PMLawrence has added a source for the corvée not being a tax but it is an unreliable Wikipedia-like online editable source

That last part is plain wrong. That source was itself the article on taxation from the Encyclopædia Britannica 1911 Edition! It cannot be an unacceptable authority for me to cite yet an acceptable one to draw on in regard to discussing corvée, as you do below, so it should at the very least have been left in while further discussion was requested. PMLawrence (talk) 10:09, 20 December 2011 (UTC)Reply
yet an acceptable one to draw on in regard to discussing corvée
The source you gave was not the actual Encyclopædia Britannica but an online editable version.

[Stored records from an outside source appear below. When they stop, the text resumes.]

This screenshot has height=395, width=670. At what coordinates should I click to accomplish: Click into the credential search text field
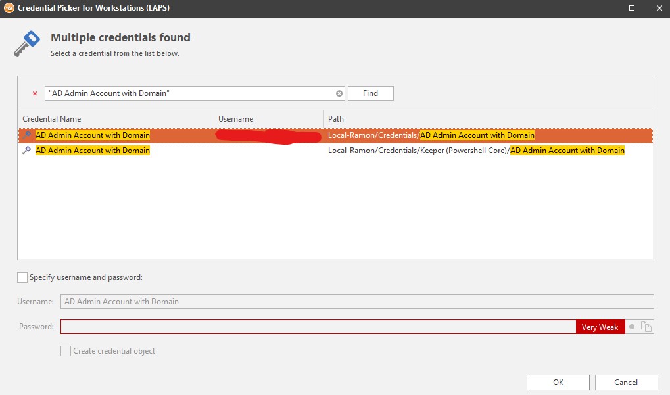pyautogui.click(x=191, y=93)
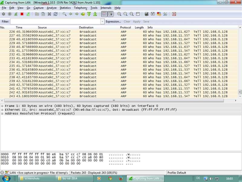This screenshot has width=242, height=182.
Task: Toggle packet colorize mode
Action: pos(104,14)
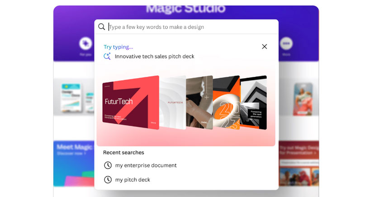The image size is (389, 197).
Task: Click the 'For you' circular icon
Action: 85,44
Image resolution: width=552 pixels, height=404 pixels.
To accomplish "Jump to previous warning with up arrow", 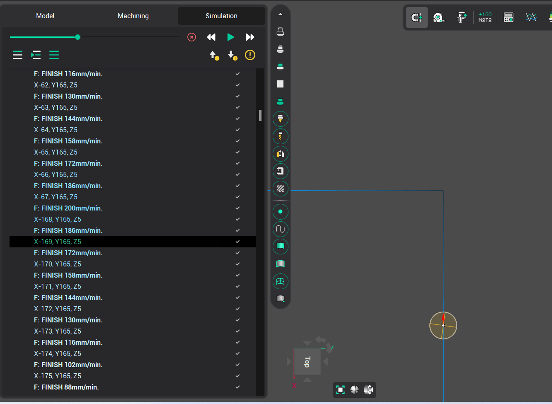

Doesn't that apply to any linked source? Would it help more if I simply stated that I had seen and referred to the actual, original hard copy version, and provided a citation that simply said "Encyclopædia Britannica" without giving an on line link? By chance, I have seen that, though it was some time ago; the copy in the private library of Professor Geoffrey Blainey, one of the Encyclopædia Britannica's current editors, whom I know slightly. I might be able to contact him in the New Year, if that would help. PMLawrence (talk) 03:12, 21 December 2011 (UTC)Reply
This is the source you should have provided: Taxation entry on the Encyclopædia Britannica. Not an online editable version. Nirvana2013 (talk) 08:45, 21 December 2011 (UTC)Reply
That has the defect of being inaccessible; when I tried to download it, it stalled in the "C"s. The version I linked to is only editable to remove scanning errors as its editors' remit is limited to that, as far as I can tell. The fact that I gave people easy access to one particular on line resource does not make the citation of the 1911 Encyclopædia Britannica - which can be checked separately - any less legitimate. Again I ask, would a simple reference to the 1911 Encyclopædia Britannica itself suffice, leaving it to readers to find their own resources for it? I will take silence as confirmation. PMLawrence (talk) 22:03, 21 December 2011 (UTC)Reply
Try Encyclopædia Britannica Eleventh Edition#External_links. You can view online or download whatever format you prefer. Once again though this article is about defining what the corvee is from reliable (and preferably secondary) sources. It is not about defining what tax is or is not, and thus implying that a corvee is not a tax by original research. Just provide a source stating that the corvee is not a tax. Once you have this, then we can present both sides of the debate in the article as per Wikipedia:Neutral point of view. Nirvana2013 (talk) 23:35, 21 December 2011 (UTC)Reply
I have only listed the text below to help you and other editors.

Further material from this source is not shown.